>>
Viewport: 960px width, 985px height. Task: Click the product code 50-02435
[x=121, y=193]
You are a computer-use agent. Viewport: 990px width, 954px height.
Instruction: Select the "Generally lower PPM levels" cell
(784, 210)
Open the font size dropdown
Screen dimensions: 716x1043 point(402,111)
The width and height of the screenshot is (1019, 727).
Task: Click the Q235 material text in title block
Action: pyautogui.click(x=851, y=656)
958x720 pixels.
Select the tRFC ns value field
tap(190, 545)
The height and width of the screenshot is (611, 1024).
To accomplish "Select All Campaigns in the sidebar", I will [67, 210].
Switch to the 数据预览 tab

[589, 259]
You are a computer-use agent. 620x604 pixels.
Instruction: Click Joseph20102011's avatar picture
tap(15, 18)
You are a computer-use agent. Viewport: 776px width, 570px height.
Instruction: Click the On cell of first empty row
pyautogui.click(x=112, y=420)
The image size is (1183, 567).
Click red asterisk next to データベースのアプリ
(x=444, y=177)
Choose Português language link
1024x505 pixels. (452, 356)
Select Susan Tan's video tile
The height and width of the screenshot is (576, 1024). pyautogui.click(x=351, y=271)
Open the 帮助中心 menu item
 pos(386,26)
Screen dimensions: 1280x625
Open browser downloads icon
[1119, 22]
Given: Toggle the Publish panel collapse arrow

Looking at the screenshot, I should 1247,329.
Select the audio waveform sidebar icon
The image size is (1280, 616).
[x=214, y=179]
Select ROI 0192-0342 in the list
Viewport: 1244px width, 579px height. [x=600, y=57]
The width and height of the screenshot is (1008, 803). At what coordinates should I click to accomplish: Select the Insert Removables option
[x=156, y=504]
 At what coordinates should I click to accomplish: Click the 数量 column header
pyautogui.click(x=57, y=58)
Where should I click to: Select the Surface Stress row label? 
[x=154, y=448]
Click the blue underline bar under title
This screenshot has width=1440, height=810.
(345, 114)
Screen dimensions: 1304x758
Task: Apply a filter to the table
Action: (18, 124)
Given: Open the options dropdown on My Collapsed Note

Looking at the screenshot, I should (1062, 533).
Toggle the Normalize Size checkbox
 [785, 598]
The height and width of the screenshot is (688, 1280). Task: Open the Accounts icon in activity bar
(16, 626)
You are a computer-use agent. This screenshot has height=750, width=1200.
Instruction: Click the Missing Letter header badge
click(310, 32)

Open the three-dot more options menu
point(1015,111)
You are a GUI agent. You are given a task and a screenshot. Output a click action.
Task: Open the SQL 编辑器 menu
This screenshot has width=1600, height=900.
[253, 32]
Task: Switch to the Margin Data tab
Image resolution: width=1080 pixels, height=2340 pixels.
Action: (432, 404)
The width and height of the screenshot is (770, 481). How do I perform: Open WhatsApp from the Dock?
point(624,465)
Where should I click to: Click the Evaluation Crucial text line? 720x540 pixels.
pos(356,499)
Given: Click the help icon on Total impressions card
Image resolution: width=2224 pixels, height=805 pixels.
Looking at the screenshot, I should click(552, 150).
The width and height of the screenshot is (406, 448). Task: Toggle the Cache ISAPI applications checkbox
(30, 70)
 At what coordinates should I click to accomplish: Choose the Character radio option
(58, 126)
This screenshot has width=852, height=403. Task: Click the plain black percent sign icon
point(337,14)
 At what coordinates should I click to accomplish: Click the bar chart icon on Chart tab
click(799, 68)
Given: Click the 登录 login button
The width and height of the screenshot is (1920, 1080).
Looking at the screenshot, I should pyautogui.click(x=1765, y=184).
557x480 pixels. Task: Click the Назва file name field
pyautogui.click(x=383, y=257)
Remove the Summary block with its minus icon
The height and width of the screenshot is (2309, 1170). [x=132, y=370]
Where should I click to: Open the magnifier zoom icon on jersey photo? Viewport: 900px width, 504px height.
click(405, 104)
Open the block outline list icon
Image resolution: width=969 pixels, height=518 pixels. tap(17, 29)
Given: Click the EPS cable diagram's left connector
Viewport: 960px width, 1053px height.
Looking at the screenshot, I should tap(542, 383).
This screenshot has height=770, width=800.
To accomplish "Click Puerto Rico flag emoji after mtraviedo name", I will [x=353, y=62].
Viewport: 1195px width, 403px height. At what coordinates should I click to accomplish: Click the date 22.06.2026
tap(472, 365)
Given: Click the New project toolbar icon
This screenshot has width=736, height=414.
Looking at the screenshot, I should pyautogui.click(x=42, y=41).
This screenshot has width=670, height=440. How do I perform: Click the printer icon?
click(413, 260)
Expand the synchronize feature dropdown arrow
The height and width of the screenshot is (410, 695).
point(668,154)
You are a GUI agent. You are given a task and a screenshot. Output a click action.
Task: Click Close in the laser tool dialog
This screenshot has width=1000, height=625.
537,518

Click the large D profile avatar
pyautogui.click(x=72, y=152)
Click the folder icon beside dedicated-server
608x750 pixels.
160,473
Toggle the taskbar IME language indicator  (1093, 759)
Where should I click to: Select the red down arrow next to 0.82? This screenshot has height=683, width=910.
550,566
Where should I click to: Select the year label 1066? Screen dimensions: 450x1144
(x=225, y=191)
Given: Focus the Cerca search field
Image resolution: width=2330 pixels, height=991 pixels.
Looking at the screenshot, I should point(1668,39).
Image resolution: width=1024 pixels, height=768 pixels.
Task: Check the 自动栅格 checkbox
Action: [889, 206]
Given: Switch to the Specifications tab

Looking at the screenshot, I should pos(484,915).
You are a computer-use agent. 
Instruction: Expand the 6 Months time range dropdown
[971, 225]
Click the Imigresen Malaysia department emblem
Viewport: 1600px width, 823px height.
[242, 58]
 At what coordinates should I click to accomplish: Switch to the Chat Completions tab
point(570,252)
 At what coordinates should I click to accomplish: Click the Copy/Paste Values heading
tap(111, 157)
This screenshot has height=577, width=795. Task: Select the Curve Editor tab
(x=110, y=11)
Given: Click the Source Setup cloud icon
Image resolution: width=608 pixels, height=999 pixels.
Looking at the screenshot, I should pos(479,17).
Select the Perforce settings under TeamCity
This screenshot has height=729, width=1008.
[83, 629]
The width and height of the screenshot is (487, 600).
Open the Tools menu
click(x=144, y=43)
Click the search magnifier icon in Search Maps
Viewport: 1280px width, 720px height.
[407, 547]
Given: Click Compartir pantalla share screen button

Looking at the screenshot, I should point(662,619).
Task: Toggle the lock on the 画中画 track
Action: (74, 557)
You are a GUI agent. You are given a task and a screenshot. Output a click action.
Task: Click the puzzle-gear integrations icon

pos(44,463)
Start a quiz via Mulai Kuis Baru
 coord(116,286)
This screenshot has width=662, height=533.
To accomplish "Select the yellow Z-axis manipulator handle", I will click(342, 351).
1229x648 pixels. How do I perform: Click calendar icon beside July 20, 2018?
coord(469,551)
<<
Above are the records; print exactly the lines from the line with "Task: Open the SQL 编辑器 menu" to the line with "Expand the synchronize feature dropdown arrow", including both, and nothing else.

Task: Open the SQL 编辑器 menu
This screenshot has width=1600, height=900.
[253, 32]
Task: Switch to the Margin Data tab
Image resolution: width=1080 pixels, height=2340 pixels.
Action: (432, 404)
The width and height of the screenshot is (770, 481). How do I perform: Open WhatsApp from the Dock?
point(624,465)
Where should I click to: Click the Evaluation Crucial text line? 720x540 pixels.
pos(356,499)
Given: Click the help icon on Total impressions card
Image resolution: width=2224 pixels, height=805 pixels.
Looking at the screenshot, I should click(552, 150).
The width and height of the screenshot is (406, 448). Task: Toggle the Cache ISAPI applications checkbox
(30, 70)
 At what coordinates should I click to accomplish: Choose the Character radio option
(58, 126)
This screenshot has width=852, height=403. Task: Click the plain black percent sign icon
point(337,14)
 At what coordinates should I click to accomplish: Click the bar chart icon on Chart tab
click(799, 68)
Given: Click the 登录 login button
The width and height of the screenshot is (1920, 1080).
Looking at the screenshot, I should pyautogui.click(x=1765, y=184).
557x480 pixels. Task: Click the Назва file name field
pyautogui.click(x=383, y=257)
Remove the Summary block with its minus icon
The height and width of the screenshot is (2309, 1170). [x=132, y=370]
Where should I click to: Open the magnifier zoom icon on jersey photo? Viewport: 900px width, 504px height.
click(405, 104)
Open the block outline list icon
Image resolution: width=969 pixels, height=518 pixels. tap(17, 29)
Given: Click the EPS cable diagram's left connector
Viewport: 960px width, 1053px height.
Looking at the screenshot, I should tap(542, 383).
This screenshot has height=770, width=800.
To accomplish "Click Puerto Rico flag emoji after mtraviedo name", I will [x=353, y=62].
Viewport: 1195px width, 403px height. At what coordinates should I click to accomplish: Click the date 22.06.2026
tap(472, 365)
Given: Click the New project toolbar icon
This screenshot has width=736, height=414.
Looking at the screenshot, I should pyautogui.click(x=42, y=41).
This screenshot has width=670, height=440. How do I perform: Click the printer icon?
click(413, 260)
Expand the synchronize feature dropdown arrow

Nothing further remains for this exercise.